Let's find the focal length of the lens in air and in the liquid. We will use the lens maker's formula:

$$\frac{1}{f} = (\mu - 1)\left(\frac{1}{R_1} - \frac{1}{R_2}\right)$$

where $$f$$ is the focal length, $$\mu$$ is the refractive index of the lens material, and $$R_1$$ and $$R_2$$ are the radii of curvature of the lens surfaces.

Since the lens is convex, both surfaces have the same radius of curvature (positive), so $$R_1 = R_2 = 20 \mathrm{~cm}$$.

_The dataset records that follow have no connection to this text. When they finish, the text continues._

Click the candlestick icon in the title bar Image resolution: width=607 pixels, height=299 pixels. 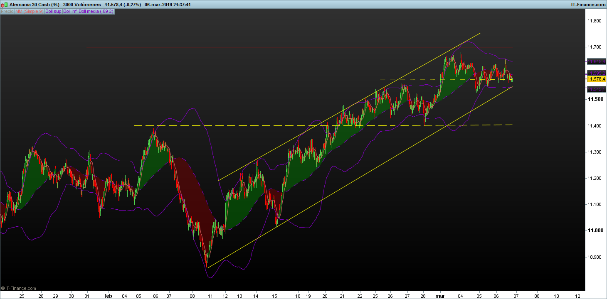tap(5, 5)
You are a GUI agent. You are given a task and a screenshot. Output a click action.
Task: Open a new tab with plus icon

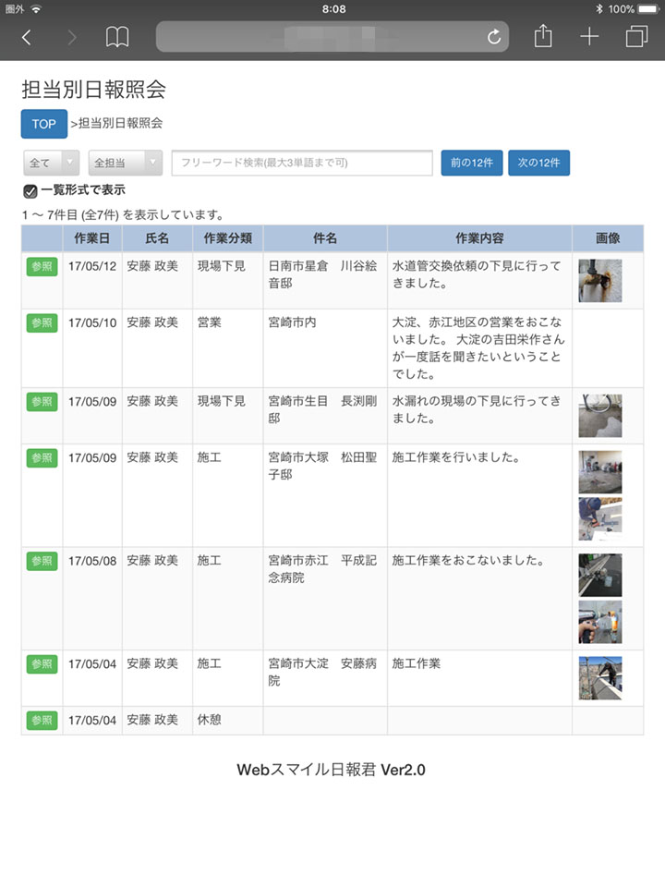(589, 37)
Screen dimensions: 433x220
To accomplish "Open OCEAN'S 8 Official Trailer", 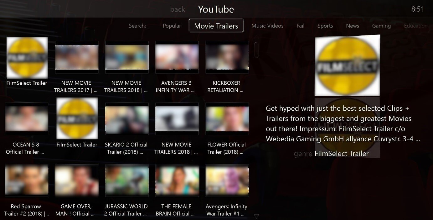I will tap(27, 119).
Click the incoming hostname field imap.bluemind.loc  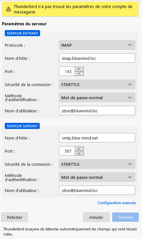[x=97, y=58]
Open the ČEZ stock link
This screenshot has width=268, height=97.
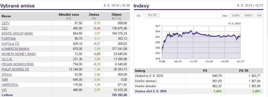pyautogui.click(x=5, y=28)
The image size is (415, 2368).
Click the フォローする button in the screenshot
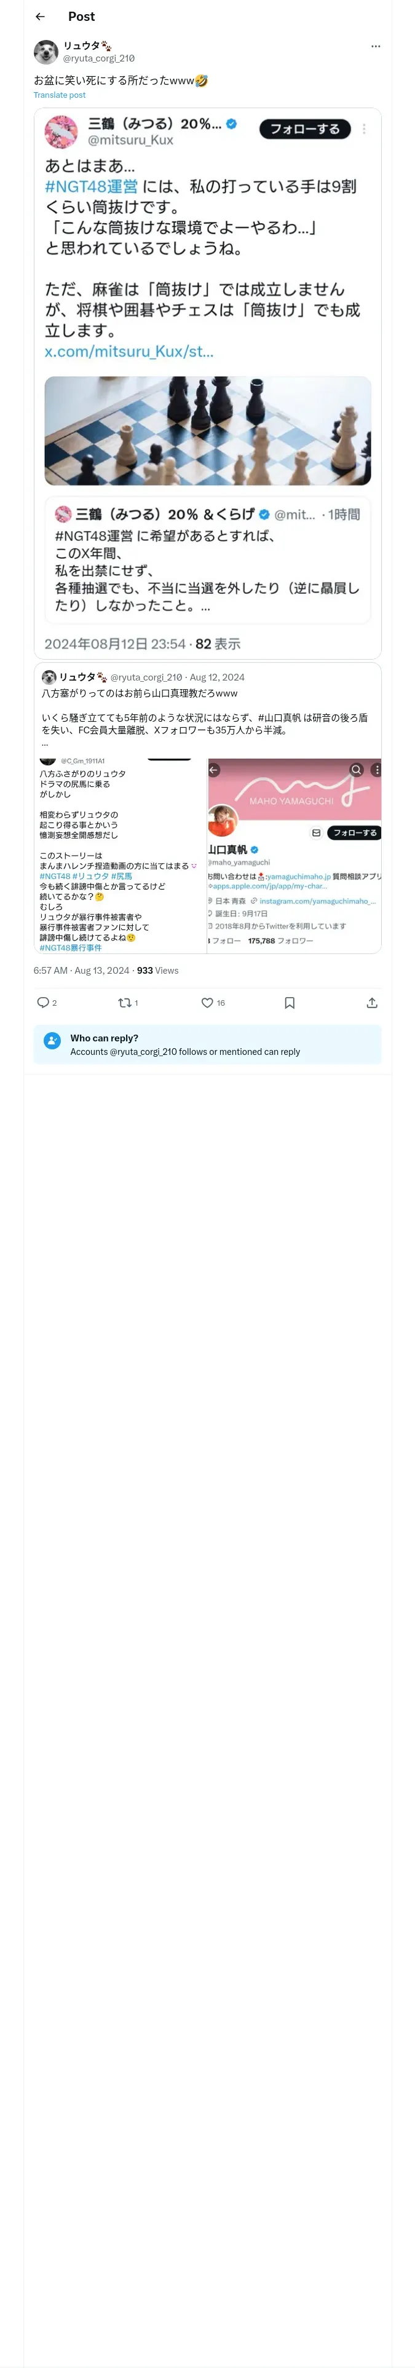[305, 129]
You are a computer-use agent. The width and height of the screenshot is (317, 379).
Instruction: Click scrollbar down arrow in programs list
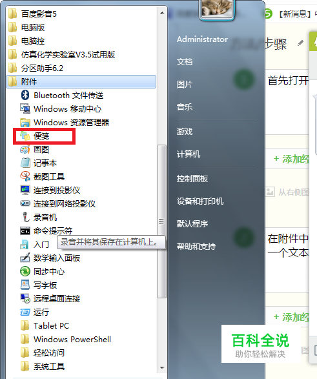[x=162, y=368]
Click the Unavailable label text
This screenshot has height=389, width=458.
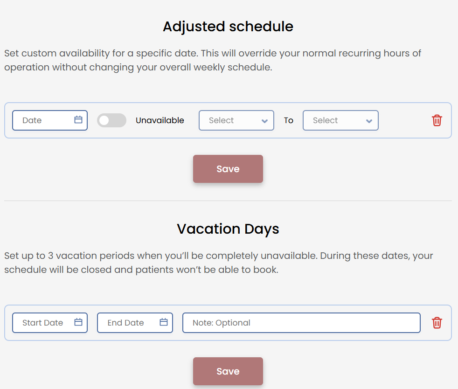[160, 120]
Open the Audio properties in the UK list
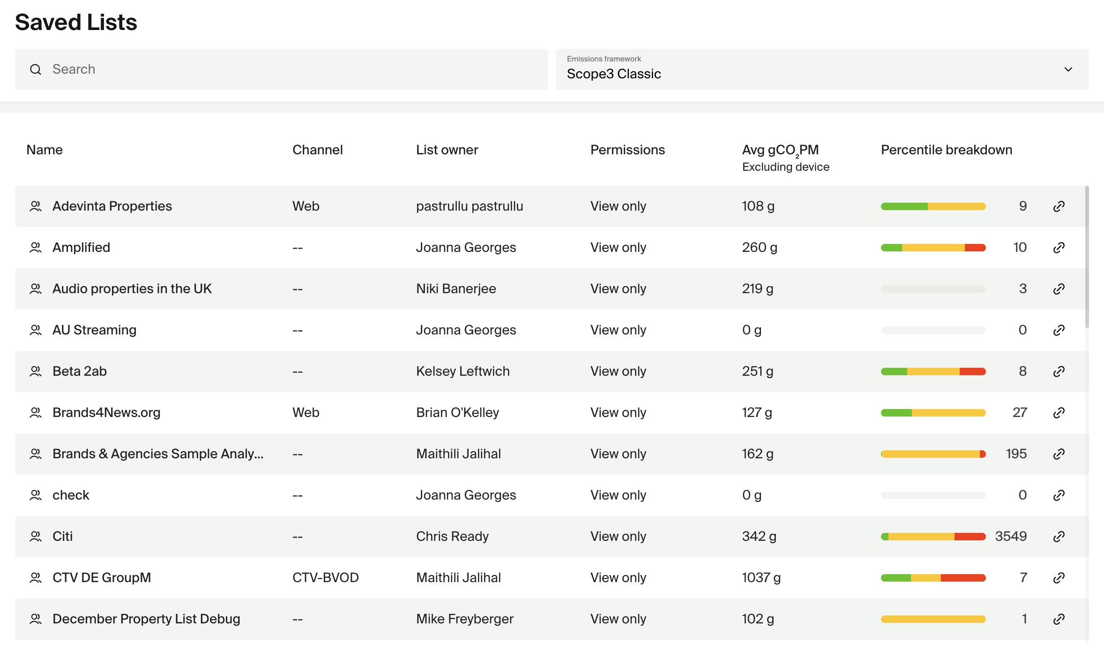This screenshot has height=652, width=1104. [x=132, y=289]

First, let's find the focal length of the lens in air:

$$\frac{1}{f_\text{air}} = (1.8 - 1)\left(\frac{1}{20} - \frac{1}{20}\right) = 0.8\left(\frac{1}{20}\right)$$

$$f_\text{air} = \frac{1}{0.8\left(\frac{1}{20}\right)} = 25 \mathrm{~cm}$$

Now, let's find the focal length of the lens in the liquid. The relative refractive index of the lens with respect to the liquid is:

$$\mu_\text{rel} = \frac{1.8}{1.5} = 1.2$$

$$\frac{1}{f_\text{liquid}} = (1.2 - 1)\left(\frac{1}{20}\right)$$

$$f_\text{liquid} = \frac{1}{0.2\left(\frac{1}{20}\right)} = 100 \mathrm{~cm}$$

The power of a lens is given by:

$$P = \frac{1}{f}$$

Now, we can find the ratio of the power of the lens in air to its power in the liquid:

$$\frac{P\text{air}}{P\text{liquid}} = \frac{f\text{liquid}}{f\text{air}} = \frac{100}{25} = 4$$

So, the ratio of the power of the lens in air to its power in the liquid is $$x:1$$, where $$x = 4$$.